Индустрия встречает наиболее резкий отпор, когда она намеревается исказить невидимую глазом божественность. Лес до появления сельскохозяйственного труда был первым жилищем человека, и он остался в памяти людей (обратимся к фольклору), по существу, священным местом. Какие эмоции взыграют, когда рудники, где впервые были применены машины, начнут буквально пожирать красивейшие дубовые леса в Англии! Уже в XVI веке, в годы правления Елизаветы, были запрещены сталелитейная промышленность, поскольку она требовала большого количества древесины, и промышленное производство шерсти, поскольку стада занимали огромнейшие земельные пространства и поедали посевы хлеба. Некогда в ходу был миф о том, что пастушеские племена имели преимущество перед оседлыми народами. Но к ним пришла техника в виде машин, употребляемых при хлебопашестве, охоте, войнах, сократившая их ряды и уничтожившая преимущества. Может быть, не случаен тот факт, что французский рёскинизм зародился благодаря Дюамелю одновременно с заводами по переработке скота…

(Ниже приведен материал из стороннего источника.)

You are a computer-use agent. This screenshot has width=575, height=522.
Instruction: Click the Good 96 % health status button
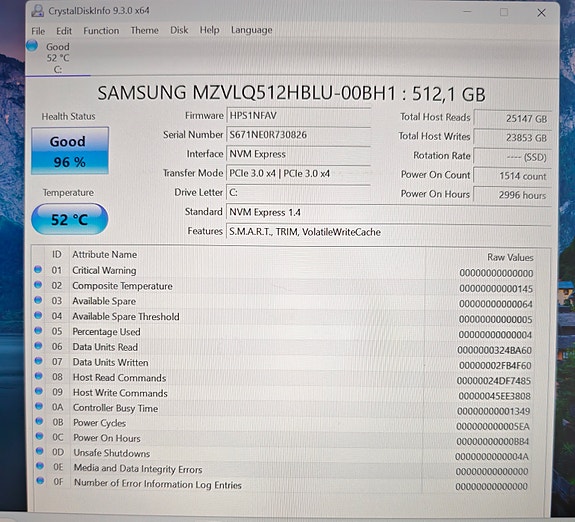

Защита окружающей среды является не чем иным, как средством выражения глубокой тревоги. Человек, вероятно, боится отделиться от своей Матери, судить о ней, подправлять ее, с тем чтобы связать с ней несравненно более высокое в качественном отношении общество, чем то, которое основано на непосредственных инстинктах. Он окружает опальным ореолом понятие об искусственном. Под тем предлогом, что человек в реальности, в окружении непредсказуемо ведущих себя творений рук своих, иногда впадает в раж, называя это крайностью или промышленным сверхпроизводством и нанося непоправимый урон ритму своего существования, стремятся дискредитировать то, что составляет очевидную сущность его природы — призвание к творчеству. Из этой позиции без каких-либо доказательств выводят, что искусственно созданные средства менее значимы, чем средства «естественные», что синтетические материалы уступают природным материалам и т. п. На деле речь идет не о фактическом положении вещей (здесь следовало бы меньше руководствоваться эмоциями), а о рефлексе, основывающемся на чувствах. Священный ужас появляется тогда, когда человеческий порядок начинает замещаться порядком вещным.